Top of DATA FOR REVIEW

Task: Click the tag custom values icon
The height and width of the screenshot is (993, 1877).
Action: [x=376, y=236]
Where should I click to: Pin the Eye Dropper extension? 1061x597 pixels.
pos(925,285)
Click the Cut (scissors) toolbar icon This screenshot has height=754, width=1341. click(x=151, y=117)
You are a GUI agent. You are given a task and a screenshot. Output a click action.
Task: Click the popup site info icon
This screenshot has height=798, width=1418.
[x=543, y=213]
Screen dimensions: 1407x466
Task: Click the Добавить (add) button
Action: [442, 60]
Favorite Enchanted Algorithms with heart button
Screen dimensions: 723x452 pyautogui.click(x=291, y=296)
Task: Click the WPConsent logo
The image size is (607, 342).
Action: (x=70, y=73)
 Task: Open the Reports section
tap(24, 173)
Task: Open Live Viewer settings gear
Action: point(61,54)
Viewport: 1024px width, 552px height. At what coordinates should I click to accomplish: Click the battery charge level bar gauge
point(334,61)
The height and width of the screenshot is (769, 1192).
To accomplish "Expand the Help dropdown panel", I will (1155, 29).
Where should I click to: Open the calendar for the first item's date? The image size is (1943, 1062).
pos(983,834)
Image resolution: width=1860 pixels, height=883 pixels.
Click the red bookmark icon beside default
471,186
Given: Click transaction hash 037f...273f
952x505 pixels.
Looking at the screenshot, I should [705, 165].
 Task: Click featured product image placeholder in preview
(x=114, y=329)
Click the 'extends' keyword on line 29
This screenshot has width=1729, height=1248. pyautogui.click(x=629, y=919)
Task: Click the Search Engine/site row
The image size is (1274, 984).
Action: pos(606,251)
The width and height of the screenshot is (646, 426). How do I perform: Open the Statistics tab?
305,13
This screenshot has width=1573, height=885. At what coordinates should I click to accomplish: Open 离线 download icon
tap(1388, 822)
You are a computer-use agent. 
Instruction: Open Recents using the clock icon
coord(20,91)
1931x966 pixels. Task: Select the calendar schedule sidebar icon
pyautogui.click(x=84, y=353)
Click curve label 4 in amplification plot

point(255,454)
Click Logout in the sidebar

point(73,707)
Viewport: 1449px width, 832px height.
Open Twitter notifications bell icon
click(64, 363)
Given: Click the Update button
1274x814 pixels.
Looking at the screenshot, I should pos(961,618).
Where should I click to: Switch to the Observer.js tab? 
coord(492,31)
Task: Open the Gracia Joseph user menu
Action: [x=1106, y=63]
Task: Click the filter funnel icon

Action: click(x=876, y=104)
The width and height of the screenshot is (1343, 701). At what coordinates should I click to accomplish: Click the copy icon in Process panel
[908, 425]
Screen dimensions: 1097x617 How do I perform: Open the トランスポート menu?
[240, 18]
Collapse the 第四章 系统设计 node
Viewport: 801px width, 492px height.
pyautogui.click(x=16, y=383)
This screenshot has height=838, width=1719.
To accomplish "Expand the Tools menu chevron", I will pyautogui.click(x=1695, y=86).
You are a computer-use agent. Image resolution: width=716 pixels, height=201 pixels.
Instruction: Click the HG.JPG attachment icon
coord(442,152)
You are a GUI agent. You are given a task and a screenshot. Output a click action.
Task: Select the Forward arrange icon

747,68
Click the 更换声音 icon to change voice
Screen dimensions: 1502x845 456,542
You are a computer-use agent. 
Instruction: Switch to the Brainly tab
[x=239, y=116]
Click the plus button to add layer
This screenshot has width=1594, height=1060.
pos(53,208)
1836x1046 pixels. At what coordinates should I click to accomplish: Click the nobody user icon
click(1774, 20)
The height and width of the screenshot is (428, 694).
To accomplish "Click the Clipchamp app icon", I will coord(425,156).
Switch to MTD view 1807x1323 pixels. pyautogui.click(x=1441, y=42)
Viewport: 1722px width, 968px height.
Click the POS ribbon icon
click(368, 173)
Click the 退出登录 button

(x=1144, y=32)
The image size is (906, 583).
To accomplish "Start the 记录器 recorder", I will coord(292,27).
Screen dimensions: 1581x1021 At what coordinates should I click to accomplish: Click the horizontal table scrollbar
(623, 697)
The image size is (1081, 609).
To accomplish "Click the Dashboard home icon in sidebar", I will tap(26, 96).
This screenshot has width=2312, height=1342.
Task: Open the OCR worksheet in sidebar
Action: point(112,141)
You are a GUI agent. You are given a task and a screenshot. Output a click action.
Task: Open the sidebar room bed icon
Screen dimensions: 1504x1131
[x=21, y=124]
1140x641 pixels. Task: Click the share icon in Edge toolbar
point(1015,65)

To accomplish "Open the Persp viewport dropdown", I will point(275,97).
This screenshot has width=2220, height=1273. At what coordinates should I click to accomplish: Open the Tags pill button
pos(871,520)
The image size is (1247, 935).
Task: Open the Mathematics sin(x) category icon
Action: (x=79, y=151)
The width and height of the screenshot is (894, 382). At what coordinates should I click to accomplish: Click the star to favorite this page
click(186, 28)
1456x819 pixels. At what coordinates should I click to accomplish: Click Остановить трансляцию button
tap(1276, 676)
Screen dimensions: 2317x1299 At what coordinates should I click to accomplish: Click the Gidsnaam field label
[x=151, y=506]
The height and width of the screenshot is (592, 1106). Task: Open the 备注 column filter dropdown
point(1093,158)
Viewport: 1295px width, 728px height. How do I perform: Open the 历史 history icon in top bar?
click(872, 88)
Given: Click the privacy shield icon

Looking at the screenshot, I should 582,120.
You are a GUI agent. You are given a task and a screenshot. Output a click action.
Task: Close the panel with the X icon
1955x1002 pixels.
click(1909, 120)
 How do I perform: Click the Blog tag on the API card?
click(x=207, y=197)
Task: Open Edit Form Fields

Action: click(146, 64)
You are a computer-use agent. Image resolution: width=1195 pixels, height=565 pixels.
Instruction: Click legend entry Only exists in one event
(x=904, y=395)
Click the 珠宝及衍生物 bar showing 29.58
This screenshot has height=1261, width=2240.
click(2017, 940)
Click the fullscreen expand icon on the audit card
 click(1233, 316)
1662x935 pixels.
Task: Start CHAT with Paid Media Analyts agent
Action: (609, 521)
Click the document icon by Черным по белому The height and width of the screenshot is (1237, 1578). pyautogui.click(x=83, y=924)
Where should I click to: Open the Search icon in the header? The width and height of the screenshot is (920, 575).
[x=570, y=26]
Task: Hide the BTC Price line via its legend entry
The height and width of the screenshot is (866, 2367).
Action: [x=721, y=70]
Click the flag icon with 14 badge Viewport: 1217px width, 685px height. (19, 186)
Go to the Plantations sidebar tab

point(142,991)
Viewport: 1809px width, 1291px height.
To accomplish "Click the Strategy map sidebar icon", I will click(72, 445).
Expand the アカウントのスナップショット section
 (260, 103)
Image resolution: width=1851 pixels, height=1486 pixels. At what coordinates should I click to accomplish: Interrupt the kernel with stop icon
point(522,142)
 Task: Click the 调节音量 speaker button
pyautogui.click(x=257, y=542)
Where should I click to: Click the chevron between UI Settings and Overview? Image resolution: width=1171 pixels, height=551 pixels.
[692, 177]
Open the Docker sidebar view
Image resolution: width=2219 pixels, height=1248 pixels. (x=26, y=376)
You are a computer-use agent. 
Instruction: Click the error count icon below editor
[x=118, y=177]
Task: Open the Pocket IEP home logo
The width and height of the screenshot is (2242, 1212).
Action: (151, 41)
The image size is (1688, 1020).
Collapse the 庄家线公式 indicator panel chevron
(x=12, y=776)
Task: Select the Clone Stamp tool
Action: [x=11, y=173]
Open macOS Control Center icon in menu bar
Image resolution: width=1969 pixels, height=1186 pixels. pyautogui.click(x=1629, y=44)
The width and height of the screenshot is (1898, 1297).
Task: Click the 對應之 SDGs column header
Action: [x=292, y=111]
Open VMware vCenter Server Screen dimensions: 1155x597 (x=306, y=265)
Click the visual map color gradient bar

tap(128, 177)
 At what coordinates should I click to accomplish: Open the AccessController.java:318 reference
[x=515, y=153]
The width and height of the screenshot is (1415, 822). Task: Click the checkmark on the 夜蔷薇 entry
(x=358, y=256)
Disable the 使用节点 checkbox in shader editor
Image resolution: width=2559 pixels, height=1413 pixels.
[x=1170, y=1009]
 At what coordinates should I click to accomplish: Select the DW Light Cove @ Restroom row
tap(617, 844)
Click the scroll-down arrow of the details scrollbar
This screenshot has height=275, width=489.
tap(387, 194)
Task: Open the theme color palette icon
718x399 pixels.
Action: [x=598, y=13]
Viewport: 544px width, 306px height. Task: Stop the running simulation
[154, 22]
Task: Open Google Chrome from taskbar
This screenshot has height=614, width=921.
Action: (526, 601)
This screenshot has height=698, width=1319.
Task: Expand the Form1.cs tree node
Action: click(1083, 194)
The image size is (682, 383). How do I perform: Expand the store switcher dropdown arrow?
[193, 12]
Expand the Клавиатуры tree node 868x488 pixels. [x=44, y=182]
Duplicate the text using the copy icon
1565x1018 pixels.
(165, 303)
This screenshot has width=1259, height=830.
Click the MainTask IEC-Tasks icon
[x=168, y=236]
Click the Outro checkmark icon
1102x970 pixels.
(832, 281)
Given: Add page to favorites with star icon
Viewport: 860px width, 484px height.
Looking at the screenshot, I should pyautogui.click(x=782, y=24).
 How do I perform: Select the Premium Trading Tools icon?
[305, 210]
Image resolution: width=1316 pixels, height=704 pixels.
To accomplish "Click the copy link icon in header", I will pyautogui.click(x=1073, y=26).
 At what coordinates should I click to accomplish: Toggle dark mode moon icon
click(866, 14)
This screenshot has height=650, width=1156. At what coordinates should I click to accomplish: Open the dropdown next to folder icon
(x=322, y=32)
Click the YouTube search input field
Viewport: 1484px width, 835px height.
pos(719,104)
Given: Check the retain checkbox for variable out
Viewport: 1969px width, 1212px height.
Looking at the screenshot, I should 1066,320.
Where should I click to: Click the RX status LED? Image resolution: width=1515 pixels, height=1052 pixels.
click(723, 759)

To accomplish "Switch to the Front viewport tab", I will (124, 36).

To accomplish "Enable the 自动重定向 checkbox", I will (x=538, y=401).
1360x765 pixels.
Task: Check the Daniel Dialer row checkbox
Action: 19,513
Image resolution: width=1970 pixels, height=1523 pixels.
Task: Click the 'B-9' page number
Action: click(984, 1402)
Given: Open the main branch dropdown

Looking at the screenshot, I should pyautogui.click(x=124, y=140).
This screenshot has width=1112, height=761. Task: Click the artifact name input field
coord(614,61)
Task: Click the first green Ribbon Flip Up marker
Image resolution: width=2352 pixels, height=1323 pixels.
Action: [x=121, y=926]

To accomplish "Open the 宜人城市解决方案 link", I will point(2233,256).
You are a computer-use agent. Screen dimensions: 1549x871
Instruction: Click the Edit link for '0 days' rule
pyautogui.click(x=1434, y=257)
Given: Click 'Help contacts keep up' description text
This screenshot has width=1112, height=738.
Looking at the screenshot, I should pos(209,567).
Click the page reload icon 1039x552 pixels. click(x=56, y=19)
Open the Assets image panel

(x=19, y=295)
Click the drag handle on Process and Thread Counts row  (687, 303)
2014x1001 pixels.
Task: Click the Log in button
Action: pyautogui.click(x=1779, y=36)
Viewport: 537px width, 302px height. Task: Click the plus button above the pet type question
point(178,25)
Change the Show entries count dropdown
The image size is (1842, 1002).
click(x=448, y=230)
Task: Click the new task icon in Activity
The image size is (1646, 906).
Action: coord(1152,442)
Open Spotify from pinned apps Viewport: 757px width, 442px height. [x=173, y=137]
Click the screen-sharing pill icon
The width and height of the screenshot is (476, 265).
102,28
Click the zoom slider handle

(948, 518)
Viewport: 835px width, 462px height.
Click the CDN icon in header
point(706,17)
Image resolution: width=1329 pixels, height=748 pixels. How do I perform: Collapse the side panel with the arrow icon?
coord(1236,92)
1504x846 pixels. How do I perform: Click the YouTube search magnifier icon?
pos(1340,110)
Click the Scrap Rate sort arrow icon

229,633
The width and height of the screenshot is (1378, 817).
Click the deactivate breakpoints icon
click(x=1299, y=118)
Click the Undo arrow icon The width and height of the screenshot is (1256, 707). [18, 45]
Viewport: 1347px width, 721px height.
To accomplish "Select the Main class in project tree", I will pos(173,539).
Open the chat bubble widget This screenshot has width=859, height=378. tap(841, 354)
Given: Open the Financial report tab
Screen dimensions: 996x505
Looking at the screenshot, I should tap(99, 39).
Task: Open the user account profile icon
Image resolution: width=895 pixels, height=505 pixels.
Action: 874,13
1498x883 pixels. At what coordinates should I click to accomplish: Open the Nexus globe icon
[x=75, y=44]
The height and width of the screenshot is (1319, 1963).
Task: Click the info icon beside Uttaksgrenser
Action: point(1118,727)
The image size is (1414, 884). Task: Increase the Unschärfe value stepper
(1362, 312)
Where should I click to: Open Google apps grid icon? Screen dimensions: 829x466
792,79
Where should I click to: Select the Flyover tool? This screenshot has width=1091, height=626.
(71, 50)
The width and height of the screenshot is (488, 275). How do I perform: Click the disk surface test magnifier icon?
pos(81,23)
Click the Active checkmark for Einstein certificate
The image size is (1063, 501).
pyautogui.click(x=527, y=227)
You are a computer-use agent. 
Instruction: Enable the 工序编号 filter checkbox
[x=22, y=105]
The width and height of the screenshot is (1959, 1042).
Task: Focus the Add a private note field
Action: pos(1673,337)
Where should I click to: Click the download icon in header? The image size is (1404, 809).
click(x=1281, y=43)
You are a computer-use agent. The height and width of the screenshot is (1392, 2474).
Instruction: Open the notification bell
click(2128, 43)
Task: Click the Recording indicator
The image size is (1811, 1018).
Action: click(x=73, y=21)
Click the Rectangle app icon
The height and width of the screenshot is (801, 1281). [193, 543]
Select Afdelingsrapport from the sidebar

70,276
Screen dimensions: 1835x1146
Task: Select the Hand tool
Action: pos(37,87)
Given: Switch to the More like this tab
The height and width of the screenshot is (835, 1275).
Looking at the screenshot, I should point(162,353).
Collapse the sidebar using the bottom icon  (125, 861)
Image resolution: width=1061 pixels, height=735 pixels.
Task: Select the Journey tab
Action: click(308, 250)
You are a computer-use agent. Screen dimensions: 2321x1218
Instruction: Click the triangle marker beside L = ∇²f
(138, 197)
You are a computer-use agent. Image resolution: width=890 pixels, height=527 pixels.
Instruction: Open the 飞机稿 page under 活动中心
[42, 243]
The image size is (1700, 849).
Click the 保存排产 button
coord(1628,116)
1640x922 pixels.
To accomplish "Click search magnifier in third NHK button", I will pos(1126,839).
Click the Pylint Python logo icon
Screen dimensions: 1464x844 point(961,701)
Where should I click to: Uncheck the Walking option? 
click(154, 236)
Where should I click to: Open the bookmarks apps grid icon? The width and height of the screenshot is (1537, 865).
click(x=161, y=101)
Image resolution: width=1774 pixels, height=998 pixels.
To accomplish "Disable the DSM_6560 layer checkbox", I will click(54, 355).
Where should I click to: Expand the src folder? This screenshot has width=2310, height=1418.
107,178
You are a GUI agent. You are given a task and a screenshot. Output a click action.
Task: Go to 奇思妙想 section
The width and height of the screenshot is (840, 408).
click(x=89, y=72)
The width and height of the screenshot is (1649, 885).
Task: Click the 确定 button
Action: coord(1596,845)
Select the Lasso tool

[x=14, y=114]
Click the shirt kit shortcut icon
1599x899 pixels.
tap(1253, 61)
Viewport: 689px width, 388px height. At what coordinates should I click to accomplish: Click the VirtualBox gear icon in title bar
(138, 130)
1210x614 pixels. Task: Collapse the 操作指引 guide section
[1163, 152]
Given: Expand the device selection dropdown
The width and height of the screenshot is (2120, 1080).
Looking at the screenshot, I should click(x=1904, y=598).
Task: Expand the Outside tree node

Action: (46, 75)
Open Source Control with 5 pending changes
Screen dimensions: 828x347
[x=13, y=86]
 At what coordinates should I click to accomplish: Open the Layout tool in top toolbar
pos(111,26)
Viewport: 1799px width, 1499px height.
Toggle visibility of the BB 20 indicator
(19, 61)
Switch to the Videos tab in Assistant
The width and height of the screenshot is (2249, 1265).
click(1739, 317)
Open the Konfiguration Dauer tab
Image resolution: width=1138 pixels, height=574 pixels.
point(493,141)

Bottom of DATA FOR REVIEW

## WORK INSTRUCTIONS
Copy every line of the listing that includes the string "Help".

## RESPONSE AREA
To accomplish "Expand the Help dropdown panel", I will (1155, 29).
Given: Click 'Help contacts keep up' description text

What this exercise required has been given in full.